Depending on who you speak to, which country you’re in, and what evidence is accepted, you may get different answers as to when romance became just romantic fiction. Before I go into that, though, it is worth noting, and I thank Britannica for this, that romance comes from the Old French word ‘romanz’ – “the speech of the people”. It also comes from the Latin ‘Romanice’ meaning “the vulgar tongue” (Britannica – romance literature and performance)

So, romance is popular fiction, or pulp fiction, as opposed to literary fiction. The link gives you a very detailed history of the word, but I think, like most fiction these days, you’re going to be surprised by the twist.

The fact of the matter is that there has only ever been romantic fiction. Over the centuries, romantic fiction has included adventures that separate and bring together the main protagonists. Perhaps not in the explicit ways we might read today, but certainly lovers were separated and got back together. Now, anything can happen in that adventure. Separated across borders. Separated across seas. Separated between classes. Separated by wars, by opposite sides, by religion, by… you name it. Science fiction, for example was merely the next step of adding some prophetic extrapolation of science into a separation story. And that separation story did not need to ever be obvious. It could be a scientist and their assistant who ‘admire’ each other, and that’s it. It could be a boy sold into slavery finally getting back to his village and greeting the one he loves. No noticeable romantic actions. Not even a hug is needed. Yet, because there is an attraction, or a reason for living – the undefinable romance – these separation stories were all labelled romances.

I prefer to think that, with the end of the 19th century, and romanticism already in its death throws, (the emotional art movement) along with the introduction of new technology like electricity and the telephone, that separation stories were already on the way out as a useful trope. After all, if you could contact each other via telegram or telephone, then filling in the gaps in a story with adventures to increase separation anxiety was less likely. In fact, with the rise of pure romances such as Pride and Prejudice, and Wuthering Heights, those romances with adventures taking up most of them had begun to be less popular as a romantic story, and more popular as a story that could be classified into a recognisable genre. I would say 1900 is when romance started to become more popular as a separate genre, and this is borne out by more pure romantic stories being found in newspapers of the time.

So, what really happened was that the fiction genres became more defined as more similar stories were written, and the romanticism disappeared from them. The romance was no longer about separation from a future partner. It could simply be a separation. How many times has a captain been separated from their ship? A traveller from their country?
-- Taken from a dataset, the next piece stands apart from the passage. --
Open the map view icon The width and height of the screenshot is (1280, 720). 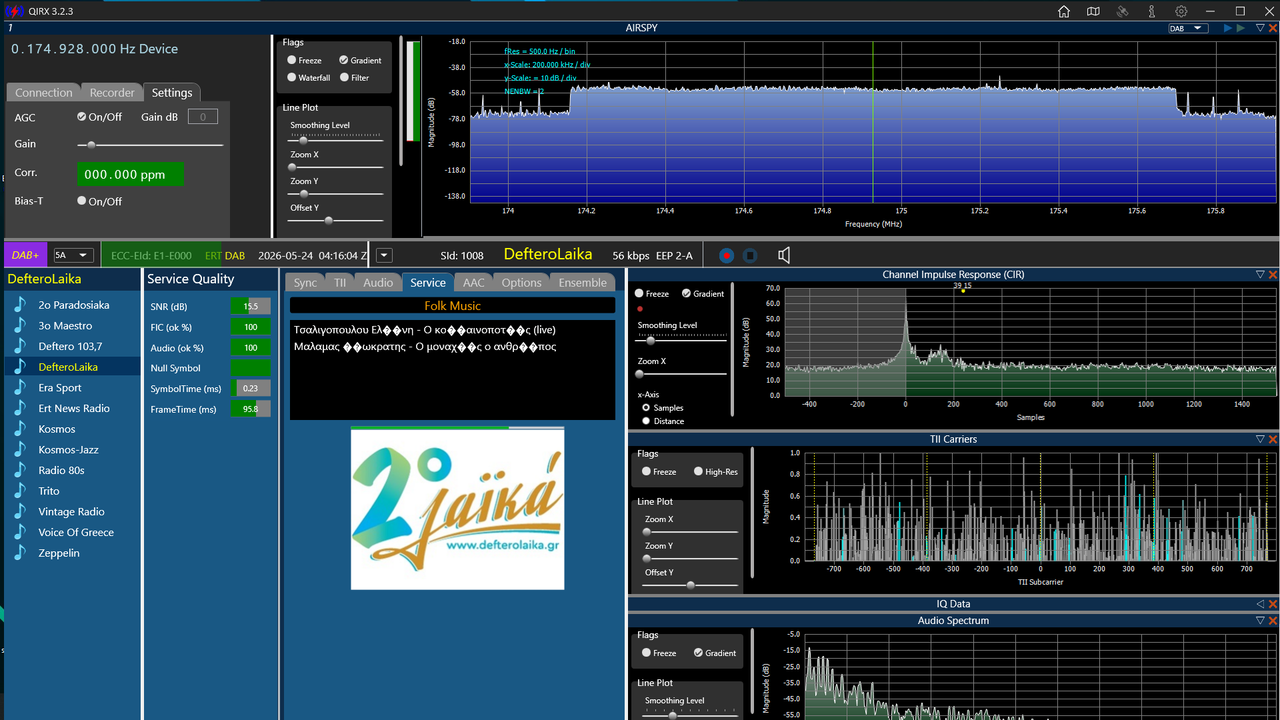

As each adventure became more creative and less focused on the separation between two people, situations, property or events, more genres were formed. As each form of genre became clearer, crime, gothic, fantasy, space opera, etc, more works were written that redefined them and expanded what they were into something more.

The twist is that romance hasn’t been added to science fiction, just as it hasn’t been added to detective stories or fantasy. All those other genres came from romance and what we know as romantic fiction today, was simply a distillation of the kinds of stories original romances were like over 2000 years ago. They have always been here and will always be here and will continue to create new genres as the world moves forward. Romance is the original progenitor of every genre you have ever encountered.

Romance=Popular Fiction

Now, excuse me while I get a stiff drink.